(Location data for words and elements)
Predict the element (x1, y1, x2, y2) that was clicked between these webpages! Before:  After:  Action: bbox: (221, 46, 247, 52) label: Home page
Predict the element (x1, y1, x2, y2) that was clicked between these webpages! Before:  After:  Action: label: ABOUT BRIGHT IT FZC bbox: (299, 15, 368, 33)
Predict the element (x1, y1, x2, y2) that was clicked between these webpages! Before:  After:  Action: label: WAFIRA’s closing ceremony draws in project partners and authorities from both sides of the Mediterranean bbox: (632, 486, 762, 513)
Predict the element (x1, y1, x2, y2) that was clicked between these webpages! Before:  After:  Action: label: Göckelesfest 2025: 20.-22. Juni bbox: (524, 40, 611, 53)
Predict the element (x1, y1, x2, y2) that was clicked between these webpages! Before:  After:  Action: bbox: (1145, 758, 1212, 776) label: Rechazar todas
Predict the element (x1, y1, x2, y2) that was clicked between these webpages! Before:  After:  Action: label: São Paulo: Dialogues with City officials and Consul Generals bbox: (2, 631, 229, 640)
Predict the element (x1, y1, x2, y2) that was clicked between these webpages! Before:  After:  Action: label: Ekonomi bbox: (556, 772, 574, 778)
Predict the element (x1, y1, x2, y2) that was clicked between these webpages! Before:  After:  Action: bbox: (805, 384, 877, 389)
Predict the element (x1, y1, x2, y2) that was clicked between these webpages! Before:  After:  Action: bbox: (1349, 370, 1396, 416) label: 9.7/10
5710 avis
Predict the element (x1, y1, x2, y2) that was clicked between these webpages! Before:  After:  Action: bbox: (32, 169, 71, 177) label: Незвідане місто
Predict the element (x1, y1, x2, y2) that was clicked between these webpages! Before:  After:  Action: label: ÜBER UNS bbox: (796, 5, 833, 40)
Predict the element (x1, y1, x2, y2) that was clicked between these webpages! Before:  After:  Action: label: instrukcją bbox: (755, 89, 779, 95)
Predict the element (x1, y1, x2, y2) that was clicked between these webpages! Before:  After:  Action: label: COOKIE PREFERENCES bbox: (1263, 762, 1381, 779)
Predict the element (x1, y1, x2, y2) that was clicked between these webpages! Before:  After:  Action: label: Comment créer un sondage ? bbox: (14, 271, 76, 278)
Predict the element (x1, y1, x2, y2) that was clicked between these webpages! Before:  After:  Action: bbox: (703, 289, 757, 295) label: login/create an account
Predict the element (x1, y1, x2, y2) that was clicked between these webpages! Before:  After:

What is expected
Rewrite all of the records above, putting "screenshots" wherever "webpages" appears and leaving everything else as it is.

Correct response
Predict the element (x1, y1, x2, y2) that was clicked between these screenshots! Before:  After:  Action: bbox: (221, 46, 247, 52) label: Home page
Predict the element (x1, y1, x2, y2) that was clicked between these screenshots! Before:  After:  Action: label: ABOUT BRIGHT IT FZC bbox: (299, 15, 368, 33)
Predict the element (x1, y1, x2, y2) that was clicked between these screenshots! Before:  After:  Action: label: WAFIRA’s closing ceremony draws in project partners and authorities from both sides of the Mediterranean bbox: (632, 486, 762, 513)
Predict the element (x1, y1, x2, y2) that was clicked between these screenshots! Before:  After:  Action: label: Göckelesfest 2025: 20.-22. Juni bbox: (524, 40, 611, 53)
Predict the element (x1, y1, x2, y2) that was clicked between these screenshots! Before:  After:  Action: bbox: (1145, 758, 1212, 776) label: Rechazar todas
Predict the element (x1, y1, x2, y2) that was clicked between these screenshots! Before:  After:  Action: label: São Paulo: Dialogues with City officials and Consul Generals bbox: (2, 631, 229, 640)
Predict the element (x1, y1, x2, y2) that was clicked between these screenshots! Before:  After:  Action: label: Ekonomi bbox: (556, 772, 574, 778)
Predict the element (x1, y1, x2, y2) that was clicked between these screenshots! Before:  After:  Action: bbox: (805, 384, 877, 389)
Predict the element (x1, y1, x2, y2) that was clicked between these screenshots! Before:  After:  Action: bbox: (1349, 370, 1396, 416) label: 9.7/10
5710 avis
Predict the element (x1, y1, x2, y2) that was clicked between these screenshots! Before:  After:  Action: bbox: (32, 169, 71, 177) label: Незвідане місто
Predict the element (x1, y1, x2, y2) that was clicked between these screenshots! Before:  After:  Action: label: ÜBER UNS bbox: (796, 5, 833, 40)
Predict the element (x1, y1, x2, y2) that was clicked between these screenshots! Before:  After:  Action: label: instrukcją bbox: (755, 89, 779, 95)
Predict the element (x1, y1, x2, y2) that was clicked between these screenshots! Before:  After:  Action: label: COOKIE PREFERENCES bbox: (1263, 762, 1381, 779)
Predict the element (x1, y1, x2, y2) that was clicked between these screenshots! Before:  After:  Action: label: Comment créer un sondage ? bbox: (14, 271, 76, 278)
Predict the element (x1, y1, x2, y2) that was clicked between these screenshots! Before:  After:  Action: bbox: (703, 289, 757, 295) label: login/create an account
Predict the element (x1, y1, x2, y2) that was clicked between these screenshots! Before:  After:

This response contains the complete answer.